Omelia al termine dell'anno 2001
Vespri e Te Deum
Autore: San Giovanni Paolo II
1. “Signore, è questo il tempo?”: quante volte l’uomo si pone questo interrogativo, specie nei momenti drammatici della storia! È vivo in lui il desiderio di conoscere il senso e la dinamica degli eventi individuali e comunitari in cui si trova implicato. Vorrebbe sapere «prima» quel che succederà «poi», così da non essere colto di sorpresa.
Anche gli Apostoli non si sono mostrati insensibili a questo desiderio. Gesù però non ha mai assecondato questa curiosità. Quando gli è stata posta questa domanda, Egli ha risposto che soltanto il Padre celeste conosce e scandisce i tempi e i momenti (cfr At 1, 7). Ma ha aggiunto: “Avrete forza dallo Spirito che scenderà su di voi e mi sarete testimoni… fino agli estremi confini della terra” (At 1, 8). Li ha, cioè, invitati ad assumere un atteggiamento «nuovo» nei confronti del tempo.
Gesù ci esorta a non investigare inutilmente su ciò che è riservato a Dio – che è appunto il corso degli eventi -, ma a utilizzare il tempo che ciascuno ha a disposizione, – il presente – operando con amore filiale per la diffusione del Vangelo in ogni angolo del pianeta. Questa riflessione è quanto mai opportuna anche per noi, al compiersi di un anno e a poche ore dall’inizio dell’anno nuovo.

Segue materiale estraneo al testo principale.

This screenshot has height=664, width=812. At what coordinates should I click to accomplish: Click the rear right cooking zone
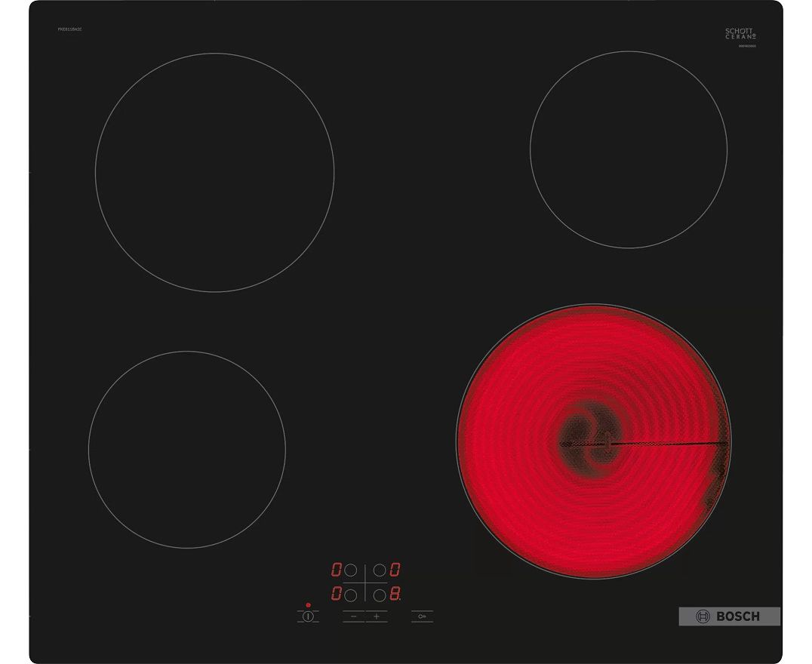(628, 149)
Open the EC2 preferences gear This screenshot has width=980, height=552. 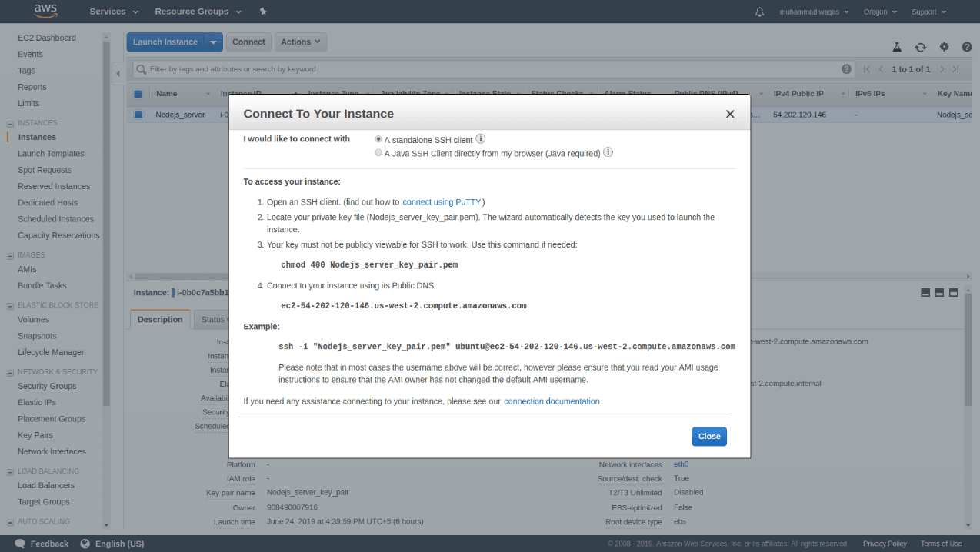(945, 47)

2. “Quando venne la pienezza del tempo, Dio mandò il suo Figlio, nato da donna” (Gal 4, 4). Prima della nascita di Gesù l’uomo era soggetto alla tirannia del tempo, simile allo schiavo che non sa quello che ha in mente il suo padrone. Quando però “il Verbo si fece carne e venne ad abitare in mezzo a noi” (Gv 1, 14), questa prospettiva è stata totalmente ribaltata.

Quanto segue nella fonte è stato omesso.